Customer Analysis Project

Quick Navigation
  1. Cleaning
  2. Additional Tables
  3. Filters
  4. Visualize & Discussion
  5. Summary
  6. Next Steps

0. Prompt

We have been given a dataset containing customer and product sales data for a large coffee retailer in the US.

Marketing has asked us to help identify which products are most popular for different geographic markets. Leadership will also be present for this meeting. Knowing our audience will help tailor the project!

Our goal is to identify relationships between customer’s purchases (specific products ordered) and their geographic location (based on zip code or city).

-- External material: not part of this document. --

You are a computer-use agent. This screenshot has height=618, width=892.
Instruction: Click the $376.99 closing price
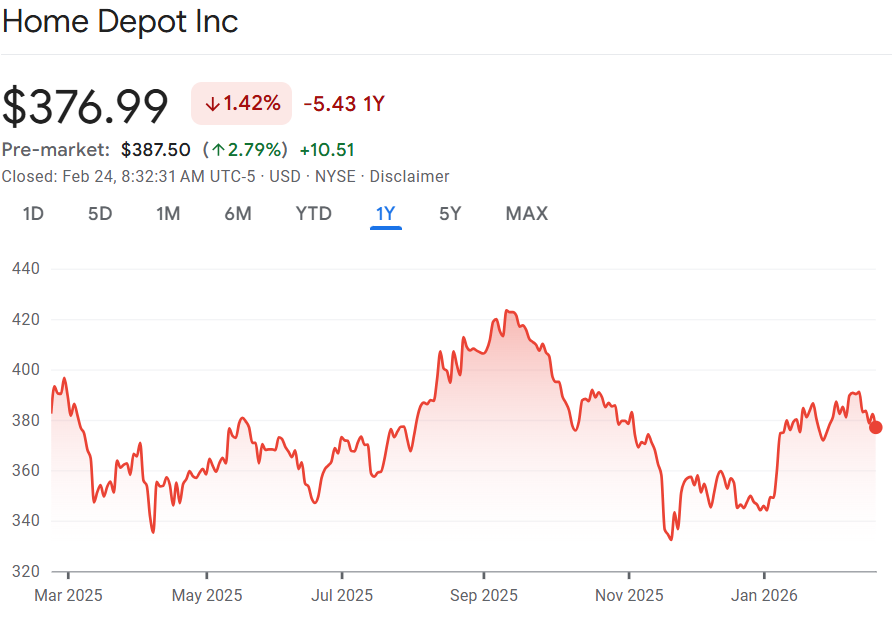[x=85, y=106]
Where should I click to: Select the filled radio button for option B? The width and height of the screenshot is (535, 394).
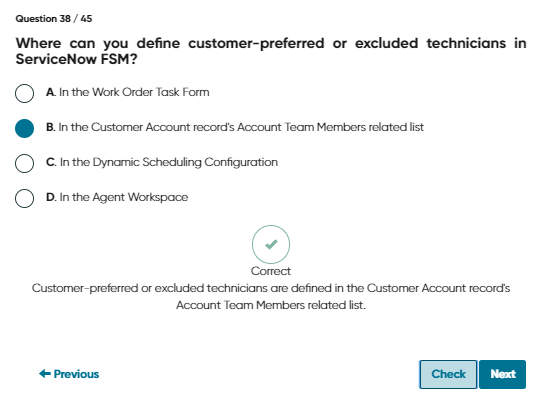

## Notice In the first picture of the [Orders] table, Customer Name (and several others) is blank. I believe this is an artifact from a previous analyst prior to upload to Kaggle. I have deleted the rows as part of good data-keeping practices 🙂

Source: Kaggle


1. Cleaning

I uploaded the raw dataset into MySQL Server as a database so I could manipulate it with T-SQL.

I noticed that our order dates were too specific for our limited volume and diluted them to only months. Now when we plot our sales, the graph will be less noisy.

First I identified the relevant columns to Select for our visualizations, then joined the Products table [RawProducts] and Customer info table [RawCustomers] to our Orders table [RawOrders] so all our data is in one place.

Our coffee is separated into several categories like bean type [Coffee_Type] and roast level [Roast_Type]. So we will do a separate query to identify the distinct categories. Our results reveal Dark, Medium, and Light roasts as well as arabica, excelsa, liberica, and robusta beans.

I then deleted the blank columns mentioned in the prompt.


2. Additional Tables

I noticed there is no state information in our [RawCustomers] table. So I went to Wikipedia and downloaded a table containing US cities and their state. Adding this information will make grouping cities by region MUCH easier.

After uploading the table to our database, I added another join and the appropriate columns to the SELECT statement.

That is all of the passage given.